== Work instructions ==
Repeat the lines below exactly as written, please, from the line with "436x586 pixels." to the line with "Given: Click the vertical", both lines included, and no others.

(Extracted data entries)
-=-=-
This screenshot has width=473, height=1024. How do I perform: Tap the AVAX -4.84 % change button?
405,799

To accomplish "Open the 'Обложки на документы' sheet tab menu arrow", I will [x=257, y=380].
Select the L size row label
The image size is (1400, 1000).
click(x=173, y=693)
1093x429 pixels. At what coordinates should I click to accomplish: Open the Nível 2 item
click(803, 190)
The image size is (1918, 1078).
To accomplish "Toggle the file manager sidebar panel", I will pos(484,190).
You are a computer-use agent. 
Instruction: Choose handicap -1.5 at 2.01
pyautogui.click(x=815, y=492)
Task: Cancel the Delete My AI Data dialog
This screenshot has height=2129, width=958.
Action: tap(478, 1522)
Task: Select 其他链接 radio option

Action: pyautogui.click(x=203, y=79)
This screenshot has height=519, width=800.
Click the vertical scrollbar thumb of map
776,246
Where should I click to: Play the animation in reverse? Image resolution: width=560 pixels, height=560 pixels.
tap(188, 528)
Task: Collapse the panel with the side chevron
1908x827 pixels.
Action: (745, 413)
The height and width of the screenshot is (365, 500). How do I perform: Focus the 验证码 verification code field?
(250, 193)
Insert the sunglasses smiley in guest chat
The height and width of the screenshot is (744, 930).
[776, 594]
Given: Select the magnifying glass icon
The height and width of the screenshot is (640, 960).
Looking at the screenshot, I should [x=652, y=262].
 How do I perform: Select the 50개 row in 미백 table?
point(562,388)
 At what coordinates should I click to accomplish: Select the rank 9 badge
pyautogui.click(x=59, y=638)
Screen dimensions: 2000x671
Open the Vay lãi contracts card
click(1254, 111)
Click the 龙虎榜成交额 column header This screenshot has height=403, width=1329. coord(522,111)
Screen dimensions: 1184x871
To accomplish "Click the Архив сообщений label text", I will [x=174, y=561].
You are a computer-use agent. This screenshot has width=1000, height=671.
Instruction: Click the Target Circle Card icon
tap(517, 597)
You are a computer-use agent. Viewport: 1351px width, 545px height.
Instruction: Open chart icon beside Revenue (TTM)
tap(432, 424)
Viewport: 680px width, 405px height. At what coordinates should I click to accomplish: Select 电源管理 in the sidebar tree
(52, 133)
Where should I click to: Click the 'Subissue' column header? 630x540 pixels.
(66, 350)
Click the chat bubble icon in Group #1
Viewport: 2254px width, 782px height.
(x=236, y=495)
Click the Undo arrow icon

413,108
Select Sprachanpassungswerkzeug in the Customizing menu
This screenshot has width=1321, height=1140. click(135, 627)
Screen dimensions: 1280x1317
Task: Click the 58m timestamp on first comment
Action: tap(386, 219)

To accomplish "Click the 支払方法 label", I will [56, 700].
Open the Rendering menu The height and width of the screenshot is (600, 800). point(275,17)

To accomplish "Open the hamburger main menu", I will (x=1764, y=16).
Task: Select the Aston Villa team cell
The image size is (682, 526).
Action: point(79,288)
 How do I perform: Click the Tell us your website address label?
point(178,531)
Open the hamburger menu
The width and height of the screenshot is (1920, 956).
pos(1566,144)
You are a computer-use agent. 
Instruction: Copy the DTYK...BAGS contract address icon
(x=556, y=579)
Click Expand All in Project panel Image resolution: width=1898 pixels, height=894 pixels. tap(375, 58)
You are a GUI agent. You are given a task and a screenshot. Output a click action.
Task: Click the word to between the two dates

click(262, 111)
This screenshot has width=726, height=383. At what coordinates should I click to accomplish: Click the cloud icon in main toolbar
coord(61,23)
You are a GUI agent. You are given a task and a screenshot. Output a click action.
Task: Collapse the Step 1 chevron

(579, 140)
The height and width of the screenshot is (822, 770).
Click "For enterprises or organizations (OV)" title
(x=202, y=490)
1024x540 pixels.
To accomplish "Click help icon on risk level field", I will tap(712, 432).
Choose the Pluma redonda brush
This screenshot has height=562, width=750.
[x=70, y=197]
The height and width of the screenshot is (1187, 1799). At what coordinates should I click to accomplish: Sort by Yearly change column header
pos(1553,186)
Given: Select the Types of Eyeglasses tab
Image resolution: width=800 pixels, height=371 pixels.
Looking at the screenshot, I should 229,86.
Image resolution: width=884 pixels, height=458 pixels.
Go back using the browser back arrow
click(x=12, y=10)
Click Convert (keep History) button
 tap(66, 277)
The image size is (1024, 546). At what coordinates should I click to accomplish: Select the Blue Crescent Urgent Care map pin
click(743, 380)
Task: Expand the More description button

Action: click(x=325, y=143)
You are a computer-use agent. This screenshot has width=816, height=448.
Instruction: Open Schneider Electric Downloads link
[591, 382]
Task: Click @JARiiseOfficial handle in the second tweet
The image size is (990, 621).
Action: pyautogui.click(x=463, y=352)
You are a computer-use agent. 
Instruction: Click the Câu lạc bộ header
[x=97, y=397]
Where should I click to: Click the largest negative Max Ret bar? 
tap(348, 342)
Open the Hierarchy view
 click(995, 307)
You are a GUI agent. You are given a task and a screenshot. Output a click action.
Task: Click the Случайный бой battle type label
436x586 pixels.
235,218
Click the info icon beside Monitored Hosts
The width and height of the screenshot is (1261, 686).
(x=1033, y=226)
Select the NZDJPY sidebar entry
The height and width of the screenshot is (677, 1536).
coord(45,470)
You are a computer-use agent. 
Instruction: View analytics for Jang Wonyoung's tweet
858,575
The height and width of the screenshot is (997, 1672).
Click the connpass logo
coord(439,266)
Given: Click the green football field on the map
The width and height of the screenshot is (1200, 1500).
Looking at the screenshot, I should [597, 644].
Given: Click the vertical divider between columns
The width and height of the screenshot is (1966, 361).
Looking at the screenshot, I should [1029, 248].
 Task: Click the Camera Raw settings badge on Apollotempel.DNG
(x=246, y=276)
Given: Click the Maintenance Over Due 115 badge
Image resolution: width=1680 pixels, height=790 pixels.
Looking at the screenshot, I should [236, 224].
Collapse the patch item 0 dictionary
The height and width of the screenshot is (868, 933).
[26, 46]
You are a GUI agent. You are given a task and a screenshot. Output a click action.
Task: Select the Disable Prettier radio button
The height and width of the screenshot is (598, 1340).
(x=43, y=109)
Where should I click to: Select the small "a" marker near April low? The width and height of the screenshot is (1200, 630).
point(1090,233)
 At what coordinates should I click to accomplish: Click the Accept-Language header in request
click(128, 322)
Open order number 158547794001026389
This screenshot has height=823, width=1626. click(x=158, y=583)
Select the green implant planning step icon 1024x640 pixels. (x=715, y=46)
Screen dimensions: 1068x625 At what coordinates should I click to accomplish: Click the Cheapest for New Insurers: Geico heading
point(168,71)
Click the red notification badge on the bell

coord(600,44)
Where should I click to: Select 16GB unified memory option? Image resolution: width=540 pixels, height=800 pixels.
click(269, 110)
-=-=-
== Solution to the exercise ==
436x586 pixels.
235,218
Click the info icon beside Monitored Hosts
The width and height of the screenshot is (1261, 686).
(x=1033, y=226)
Select the NZDJPY sidebar entry
The height and width of the screenshot is (677, 1536).
coord(45,470)
You are a computer-use agent. 
Instruction: View analytics for Jang Wonyoung's tweet
858,575
The height and width of the screenshot is (997, 1672).
Click the connpass logo
coord(439,266)
Given: Click the green football field on the map
The width and height of the screenshot is (1200, 1500).
Looking at the screenshot, I should [597, 644].
Given: Click the vertical divider between columns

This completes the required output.